---- Task data
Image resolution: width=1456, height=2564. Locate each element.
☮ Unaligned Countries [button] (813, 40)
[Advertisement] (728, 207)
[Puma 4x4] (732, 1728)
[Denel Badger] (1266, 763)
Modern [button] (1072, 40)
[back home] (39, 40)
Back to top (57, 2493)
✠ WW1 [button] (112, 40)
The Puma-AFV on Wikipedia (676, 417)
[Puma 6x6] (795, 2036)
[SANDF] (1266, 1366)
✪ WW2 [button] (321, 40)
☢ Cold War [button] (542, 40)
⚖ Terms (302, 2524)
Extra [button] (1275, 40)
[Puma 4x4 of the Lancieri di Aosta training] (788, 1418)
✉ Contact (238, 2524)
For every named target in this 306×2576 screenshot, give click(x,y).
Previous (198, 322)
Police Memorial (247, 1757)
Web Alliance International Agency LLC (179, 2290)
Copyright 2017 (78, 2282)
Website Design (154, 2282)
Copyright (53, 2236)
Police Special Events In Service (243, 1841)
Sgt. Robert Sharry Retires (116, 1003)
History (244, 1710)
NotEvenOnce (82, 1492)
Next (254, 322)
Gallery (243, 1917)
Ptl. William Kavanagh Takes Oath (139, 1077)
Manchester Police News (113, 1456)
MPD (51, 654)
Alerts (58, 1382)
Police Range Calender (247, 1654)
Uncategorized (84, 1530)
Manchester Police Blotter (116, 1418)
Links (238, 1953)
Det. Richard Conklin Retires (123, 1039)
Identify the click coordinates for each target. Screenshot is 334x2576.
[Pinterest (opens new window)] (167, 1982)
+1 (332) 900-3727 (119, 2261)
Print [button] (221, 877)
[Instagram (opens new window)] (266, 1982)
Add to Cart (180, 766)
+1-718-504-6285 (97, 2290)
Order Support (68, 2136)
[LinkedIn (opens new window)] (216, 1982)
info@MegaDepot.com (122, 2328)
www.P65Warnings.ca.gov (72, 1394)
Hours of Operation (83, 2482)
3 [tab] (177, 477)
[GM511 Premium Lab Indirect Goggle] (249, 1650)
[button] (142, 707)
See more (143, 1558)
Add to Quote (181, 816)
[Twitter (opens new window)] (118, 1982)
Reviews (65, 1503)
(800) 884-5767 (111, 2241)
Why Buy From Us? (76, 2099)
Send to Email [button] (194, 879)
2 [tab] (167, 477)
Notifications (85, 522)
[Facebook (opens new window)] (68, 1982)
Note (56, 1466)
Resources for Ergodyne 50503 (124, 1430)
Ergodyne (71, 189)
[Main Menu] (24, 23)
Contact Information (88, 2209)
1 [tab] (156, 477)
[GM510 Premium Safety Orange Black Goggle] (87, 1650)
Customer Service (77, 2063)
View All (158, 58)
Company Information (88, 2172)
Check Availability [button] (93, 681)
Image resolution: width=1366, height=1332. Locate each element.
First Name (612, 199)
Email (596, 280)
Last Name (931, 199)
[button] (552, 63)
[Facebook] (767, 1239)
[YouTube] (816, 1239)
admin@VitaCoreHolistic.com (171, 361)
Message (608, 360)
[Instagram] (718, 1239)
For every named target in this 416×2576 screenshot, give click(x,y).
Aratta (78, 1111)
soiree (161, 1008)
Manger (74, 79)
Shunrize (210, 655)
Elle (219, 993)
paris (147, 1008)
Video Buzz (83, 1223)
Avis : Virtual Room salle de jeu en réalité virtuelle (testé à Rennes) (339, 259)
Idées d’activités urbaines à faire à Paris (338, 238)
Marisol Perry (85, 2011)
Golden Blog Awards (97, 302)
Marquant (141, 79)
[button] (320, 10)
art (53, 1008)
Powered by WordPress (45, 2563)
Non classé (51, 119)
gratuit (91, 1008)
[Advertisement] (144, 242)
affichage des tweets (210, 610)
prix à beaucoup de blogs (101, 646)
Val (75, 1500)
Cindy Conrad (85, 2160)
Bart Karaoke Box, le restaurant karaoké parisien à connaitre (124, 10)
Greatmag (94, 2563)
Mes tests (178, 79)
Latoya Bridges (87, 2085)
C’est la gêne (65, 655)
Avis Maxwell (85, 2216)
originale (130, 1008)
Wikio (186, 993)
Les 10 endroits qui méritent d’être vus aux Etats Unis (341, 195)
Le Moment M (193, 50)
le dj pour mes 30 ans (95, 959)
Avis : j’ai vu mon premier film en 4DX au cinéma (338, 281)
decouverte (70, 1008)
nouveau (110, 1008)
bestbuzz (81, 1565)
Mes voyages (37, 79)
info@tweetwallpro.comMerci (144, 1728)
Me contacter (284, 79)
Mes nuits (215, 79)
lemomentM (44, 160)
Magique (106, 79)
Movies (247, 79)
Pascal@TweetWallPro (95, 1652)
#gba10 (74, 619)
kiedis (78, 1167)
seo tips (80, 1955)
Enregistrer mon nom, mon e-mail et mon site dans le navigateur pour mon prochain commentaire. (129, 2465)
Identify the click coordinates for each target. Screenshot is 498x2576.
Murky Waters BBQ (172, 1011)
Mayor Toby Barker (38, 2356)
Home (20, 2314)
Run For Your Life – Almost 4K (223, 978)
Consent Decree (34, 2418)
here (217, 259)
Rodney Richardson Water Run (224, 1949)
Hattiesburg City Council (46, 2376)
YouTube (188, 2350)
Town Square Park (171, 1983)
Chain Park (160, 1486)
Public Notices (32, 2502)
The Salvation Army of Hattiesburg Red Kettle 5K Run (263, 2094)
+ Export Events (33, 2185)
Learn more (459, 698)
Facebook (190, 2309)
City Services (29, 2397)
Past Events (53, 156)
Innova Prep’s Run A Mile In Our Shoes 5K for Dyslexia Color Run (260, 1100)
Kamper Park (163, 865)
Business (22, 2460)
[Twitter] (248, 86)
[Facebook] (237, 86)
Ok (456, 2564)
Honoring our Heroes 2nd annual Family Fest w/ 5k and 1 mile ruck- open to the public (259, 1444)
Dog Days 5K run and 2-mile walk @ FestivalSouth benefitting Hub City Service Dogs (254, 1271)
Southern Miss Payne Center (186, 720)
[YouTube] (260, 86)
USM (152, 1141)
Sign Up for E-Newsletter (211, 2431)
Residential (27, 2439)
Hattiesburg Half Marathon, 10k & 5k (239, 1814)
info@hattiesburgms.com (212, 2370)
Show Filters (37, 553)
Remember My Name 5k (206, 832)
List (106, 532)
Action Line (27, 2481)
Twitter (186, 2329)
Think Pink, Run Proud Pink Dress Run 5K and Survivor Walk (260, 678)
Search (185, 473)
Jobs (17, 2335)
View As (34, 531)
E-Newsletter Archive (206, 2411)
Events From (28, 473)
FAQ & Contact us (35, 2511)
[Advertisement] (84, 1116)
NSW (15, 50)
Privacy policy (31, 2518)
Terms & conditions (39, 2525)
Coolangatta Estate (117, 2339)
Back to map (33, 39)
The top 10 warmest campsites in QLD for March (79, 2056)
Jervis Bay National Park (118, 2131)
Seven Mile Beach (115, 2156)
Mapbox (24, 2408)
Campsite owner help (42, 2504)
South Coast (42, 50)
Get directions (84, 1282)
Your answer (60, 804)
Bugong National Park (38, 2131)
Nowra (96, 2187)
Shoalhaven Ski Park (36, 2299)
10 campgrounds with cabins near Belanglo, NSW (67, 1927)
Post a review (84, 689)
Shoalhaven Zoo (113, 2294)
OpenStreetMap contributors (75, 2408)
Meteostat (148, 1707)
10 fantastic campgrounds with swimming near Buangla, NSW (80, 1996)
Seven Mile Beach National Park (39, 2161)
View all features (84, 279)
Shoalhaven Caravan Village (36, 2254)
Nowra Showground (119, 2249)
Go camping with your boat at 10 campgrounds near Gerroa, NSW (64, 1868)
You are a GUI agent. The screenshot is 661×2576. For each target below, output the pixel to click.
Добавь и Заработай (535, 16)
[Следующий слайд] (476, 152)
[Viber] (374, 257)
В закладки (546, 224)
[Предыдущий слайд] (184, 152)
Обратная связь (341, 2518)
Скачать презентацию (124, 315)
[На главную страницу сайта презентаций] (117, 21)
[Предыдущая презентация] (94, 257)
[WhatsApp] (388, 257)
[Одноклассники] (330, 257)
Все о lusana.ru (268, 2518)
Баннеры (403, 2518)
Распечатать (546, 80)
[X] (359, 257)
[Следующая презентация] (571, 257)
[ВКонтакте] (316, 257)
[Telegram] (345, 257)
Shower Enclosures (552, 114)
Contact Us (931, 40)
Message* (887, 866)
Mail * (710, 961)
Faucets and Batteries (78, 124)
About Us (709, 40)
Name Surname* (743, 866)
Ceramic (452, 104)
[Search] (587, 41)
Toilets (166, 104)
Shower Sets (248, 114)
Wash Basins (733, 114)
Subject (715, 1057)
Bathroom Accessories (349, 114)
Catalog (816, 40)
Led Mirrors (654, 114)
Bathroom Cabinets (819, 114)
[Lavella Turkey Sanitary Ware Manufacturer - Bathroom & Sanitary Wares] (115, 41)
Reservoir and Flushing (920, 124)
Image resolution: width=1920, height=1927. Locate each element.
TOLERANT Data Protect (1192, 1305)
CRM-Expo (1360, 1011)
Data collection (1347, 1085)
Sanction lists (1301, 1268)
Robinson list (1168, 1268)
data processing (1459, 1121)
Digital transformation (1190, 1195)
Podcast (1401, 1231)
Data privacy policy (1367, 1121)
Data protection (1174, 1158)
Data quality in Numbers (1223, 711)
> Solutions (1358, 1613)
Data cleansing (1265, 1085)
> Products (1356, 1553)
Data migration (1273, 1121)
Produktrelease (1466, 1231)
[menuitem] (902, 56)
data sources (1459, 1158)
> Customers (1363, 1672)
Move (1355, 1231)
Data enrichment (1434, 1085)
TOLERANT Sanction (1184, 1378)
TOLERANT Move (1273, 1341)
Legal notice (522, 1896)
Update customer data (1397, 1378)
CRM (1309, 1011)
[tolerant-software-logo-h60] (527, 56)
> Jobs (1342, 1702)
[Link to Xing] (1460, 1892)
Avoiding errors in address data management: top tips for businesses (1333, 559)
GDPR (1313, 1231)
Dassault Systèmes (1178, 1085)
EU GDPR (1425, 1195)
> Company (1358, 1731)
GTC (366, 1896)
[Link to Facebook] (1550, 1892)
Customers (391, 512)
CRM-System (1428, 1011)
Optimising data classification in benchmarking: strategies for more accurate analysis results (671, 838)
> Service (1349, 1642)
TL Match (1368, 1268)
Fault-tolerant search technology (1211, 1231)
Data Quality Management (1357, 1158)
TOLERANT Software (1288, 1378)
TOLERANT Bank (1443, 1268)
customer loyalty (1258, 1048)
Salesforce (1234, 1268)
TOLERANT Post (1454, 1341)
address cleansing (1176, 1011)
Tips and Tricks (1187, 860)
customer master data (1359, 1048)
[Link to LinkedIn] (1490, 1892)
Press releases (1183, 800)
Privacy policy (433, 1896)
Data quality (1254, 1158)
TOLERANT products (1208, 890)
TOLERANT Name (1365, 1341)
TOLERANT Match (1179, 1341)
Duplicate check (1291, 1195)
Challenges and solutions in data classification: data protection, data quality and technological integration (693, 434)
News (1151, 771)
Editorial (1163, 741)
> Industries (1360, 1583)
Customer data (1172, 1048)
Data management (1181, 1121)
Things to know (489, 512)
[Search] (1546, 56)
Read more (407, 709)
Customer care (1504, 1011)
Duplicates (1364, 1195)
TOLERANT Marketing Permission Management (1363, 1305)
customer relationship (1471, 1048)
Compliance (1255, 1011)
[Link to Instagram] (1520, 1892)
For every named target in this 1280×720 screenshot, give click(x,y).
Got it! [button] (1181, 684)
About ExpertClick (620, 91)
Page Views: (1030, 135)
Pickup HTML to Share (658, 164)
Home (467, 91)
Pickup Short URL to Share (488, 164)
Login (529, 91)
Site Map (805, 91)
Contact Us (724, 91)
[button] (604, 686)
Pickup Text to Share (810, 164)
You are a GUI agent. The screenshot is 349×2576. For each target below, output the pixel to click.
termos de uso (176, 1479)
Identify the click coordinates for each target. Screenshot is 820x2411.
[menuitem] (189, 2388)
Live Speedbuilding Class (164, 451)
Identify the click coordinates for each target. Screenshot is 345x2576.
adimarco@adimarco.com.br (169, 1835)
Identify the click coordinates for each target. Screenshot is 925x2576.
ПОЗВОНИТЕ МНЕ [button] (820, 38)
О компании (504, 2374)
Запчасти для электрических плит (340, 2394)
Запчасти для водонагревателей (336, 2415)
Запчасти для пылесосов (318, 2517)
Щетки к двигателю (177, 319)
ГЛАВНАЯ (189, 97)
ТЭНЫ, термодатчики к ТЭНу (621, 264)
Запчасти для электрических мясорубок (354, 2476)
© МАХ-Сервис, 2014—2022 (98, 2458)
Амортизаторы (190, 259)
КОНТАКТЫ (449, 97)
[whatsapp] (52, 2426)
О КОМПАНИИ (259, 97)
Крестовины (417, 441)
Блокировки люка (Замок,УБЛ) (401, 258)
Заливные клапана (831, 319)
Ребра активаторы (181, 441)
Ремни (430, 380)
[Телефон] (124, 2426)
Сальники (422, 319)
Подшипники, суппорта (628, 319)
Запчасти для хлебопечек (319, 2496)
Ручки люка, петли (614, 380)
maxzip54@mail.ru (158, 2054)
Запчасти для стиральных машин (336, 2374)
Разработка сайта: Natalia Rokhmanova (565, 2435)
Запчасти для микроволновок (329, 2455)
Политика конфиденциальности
--------
— Exercise —
Transcribe the opening lines of the listing exactly, please. Stop after the line that contains "Web Alliance International".

— Worked solution —
Image resolution: width=1456, height=2564. Locate each element.
☮ Unaligned Countries [button] (813, 40)
[Advertisement] (728, 207)
[Puma 4x4] (732, 1728)
[Denel Badger] (1266, 763)
Modern [button] (1072, 40)
[back home] (39, 40)
Back to top (57, 2493)
✠ WW1 [button] (112, 40)
The Puma-AFV on Wikipedia (676, 417)
[Puma 6x6] (795, 2036)
[SANDF] (1266, 1366)
✪ WW2 [button] (321, 40)
☢ Cold War [button] (542, 40)
⚖ Terms (302, 2524)
Extra [button] (1275, 40)
[Puma 4x4 of the Lancieri di Aosta training] (788, 1418)
✉ Contact (238, 2524)
For every named target in this 306×2576 screenshot, give click(x,y).
Previous (198, 322)
Police Memorial (247, 1757)
Web Alliance International Agency LLC (179, 2290)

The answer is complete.